Restate the records word for word, omitting nothing.

DATASET ENTRIES:
-- Opening Marker --

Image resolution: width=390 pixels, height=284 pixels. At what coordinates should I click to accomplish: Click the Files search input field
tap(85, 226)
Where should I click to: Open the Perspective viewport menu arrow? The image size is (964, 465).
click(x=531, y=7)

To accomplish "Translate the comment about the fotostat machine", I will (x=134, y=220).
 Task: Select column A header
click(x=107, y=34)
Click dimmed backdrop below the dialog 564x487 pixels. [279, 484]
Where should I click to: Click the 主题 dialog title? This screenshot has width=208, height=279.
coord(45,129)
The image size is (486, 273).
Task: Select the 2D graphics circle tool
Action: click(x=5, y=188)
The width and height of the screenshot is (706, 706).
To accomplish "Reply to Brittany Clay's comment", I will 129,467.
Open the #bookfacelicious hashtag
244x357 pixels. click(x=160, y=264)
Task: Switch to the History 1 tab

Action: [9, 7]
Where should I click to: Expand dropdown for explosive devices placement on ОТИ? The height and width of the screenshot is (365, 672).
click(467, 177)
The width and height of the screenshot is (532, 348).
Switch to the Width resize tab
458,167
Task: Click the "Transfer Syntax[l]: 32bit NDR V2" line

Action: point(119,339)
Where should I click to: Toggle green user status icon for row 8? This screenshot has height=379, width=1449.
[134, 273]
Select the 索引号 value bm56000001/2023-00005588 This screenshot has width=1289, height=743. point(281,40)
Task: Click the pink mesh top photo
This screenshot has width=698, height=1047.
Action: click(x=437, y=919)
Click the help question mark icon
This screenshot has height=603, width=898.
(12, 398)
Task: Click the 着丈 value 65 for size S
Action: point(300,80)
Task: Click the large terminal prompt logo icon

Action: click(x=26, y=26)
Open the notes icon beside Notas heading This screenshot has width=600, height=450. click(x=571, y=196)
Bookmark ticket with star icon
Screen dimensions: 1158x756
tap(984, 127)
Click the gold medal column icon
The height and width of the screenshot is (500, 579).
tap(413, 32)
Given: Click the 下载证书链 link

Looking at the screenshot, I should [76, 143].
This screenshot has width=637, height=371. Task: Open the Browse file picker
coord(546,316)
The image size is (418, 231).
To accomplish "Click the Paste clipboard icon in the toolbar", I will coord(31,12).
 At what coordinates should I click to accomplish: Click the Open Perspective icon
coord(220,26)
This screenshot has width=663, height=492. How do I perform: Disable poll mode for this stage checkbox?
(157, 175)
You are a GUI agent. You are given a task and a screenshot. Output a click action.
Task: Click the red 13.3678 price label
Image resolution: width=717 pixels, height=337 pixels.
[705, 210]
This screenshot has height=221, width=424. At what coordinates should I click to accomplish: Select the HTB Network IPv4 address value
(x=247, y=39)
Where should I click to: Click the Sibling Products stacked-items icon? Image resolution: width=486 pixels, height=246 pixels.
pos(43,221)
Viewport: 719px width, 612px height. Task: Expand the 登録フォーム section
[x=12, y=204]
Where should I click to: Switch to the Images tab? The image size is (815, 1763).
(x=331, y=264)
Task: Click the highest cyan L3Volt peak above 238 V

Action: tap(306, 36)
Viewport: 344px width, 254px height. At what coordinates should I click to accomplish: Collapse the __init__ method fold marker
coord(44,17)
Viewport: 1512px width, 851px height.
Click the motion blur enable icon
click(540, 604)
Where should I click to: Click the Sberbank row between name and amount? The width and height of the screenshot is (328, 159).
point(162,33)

-- Closing Marker --

ANSWER TO THE PROBLEM:
Image resolution: width=390 pixels, height=284 pixels. At what coordinates should I click to accomplish: Click the Files search input field
tap(85, 226)
Where should I click to: Open the Perspective viewport menu arrow? The image size is (964, 465).
click(x=531, y=7)

To accomplish "Translate the comment about the fotostat machine", I will (x=134, y=220).
 Task: Select column A header
click(x=107, y=34)
Click dimmed backdrop below the dialog 564x487 pixels. [279, 484]
Where should I click to: Click the 主题 dialog title? This screenshot has width=208, height=279.
coord(45,129)
The image size is (486, 273).
Task: Select the 2D graphics circle tool
Action: click(x=5, y=188)
The width and height of the screenshot is (706, 706).
To accomplish "Reply to Brittany Clay's comment", I will 129,467.
Open the #bookfacelicious hashtag
244x357 pixels. click(x=160, y=264)
Task: Switch to the History 1 tab

Action: [9, 7]
Where should I click to: Expand dropdown for explosive devices placement on ОТИ? The height and width of the screenshot is (365, 672).
click(467, 177)
The width and height of the screenshot is (532, 348).
Switch to the Width resize tab
458,167
Task: Click the "Transfer Syntax[l]: 32bit NDR V2" line

Action: point(119,339)
Where should I click to: Toggle green user status icon for row 8? This screenshot has height=379, width=1449.
[134, 273]
Select the 索引号 value bm56000001/2023-00005588 This screenshot has width=1289, height=743. point(281,40)
Task: Click the pink mesh top photo
This screenshot has width=698, height=1047.
Action: click(x=437, y=919)
Click the help question mark icon
This screenshot has height=603, width=898.
(12, 398)
Task: Click the 着丈 value 65 for size S
Action: point(300,80)
Task: Click the large terminal prompt logo icon

Action: click(x=26, y=26)
Open the notes icon beside Notas heading This screenshot has width=600, height=450. click(x=571, y=196)
Bookmark ticket with star icon
Screen dimensions: 1158x756
tap(984, 127)
Click the gold medal column icon
The height and width of the screenshot is (500, 579).
tap(413, 32)
Given: Click the 下载证书链 link

Looking at the screenshot, I should [76, 143].
This screenshot has width=637, height=371. Task: Open the Browse file picker
coord(546,316)
The image size is (418, 231).
To accomplish "Click the Paste clipboard icon in the toolbar", I will coord(31,12).
 At what coordinates should I click to accomplish: Click the Open Perspective icon
coord(220,26)
This screenshot has width=663, height=492. How do I perform: Disable poll mode for this stage checkbox?
(157, 175)
You are a GUI agent. You are given a task and a screenshot. Output a click action.
Task: Click the red 13.3678 price label
Image resolution: width=717 pixels, height=337 pixels.
[705, 210]
This screenshot has height=221, width=424. At what coordinates should I click to accomplish: Select the HTB Network IPv4 address value
(x=247, y=39)
Where should I click to: Click the Sibling Products stacked-items icon? Image resolution: width=486 pixels, height=246 pixels.
pos(43,221)
Viewport: 719px width, 612px height. Task: Expand the 登録フォーム section
[x=12, y=204]
Where should I click to: Switch to the Images tab? The image size is (815, 1763).
(x=331, y=264)
Task: Click the highest cyan L3Volt peak above 238 V

Action: tap(306, 36)
Viewport: 344px width, 254px height. At what coordinates should I click to accomplish: Collapse the __init__ method fold marker
coord(44,17)
Viewport: 1512px width, 851px height.
Click the motion blur enable icon
click(540, 604)
Where should I click to: Click the Sberbank row between name and amount? The width and height of the screenshot is (328, 159).
point(162,33)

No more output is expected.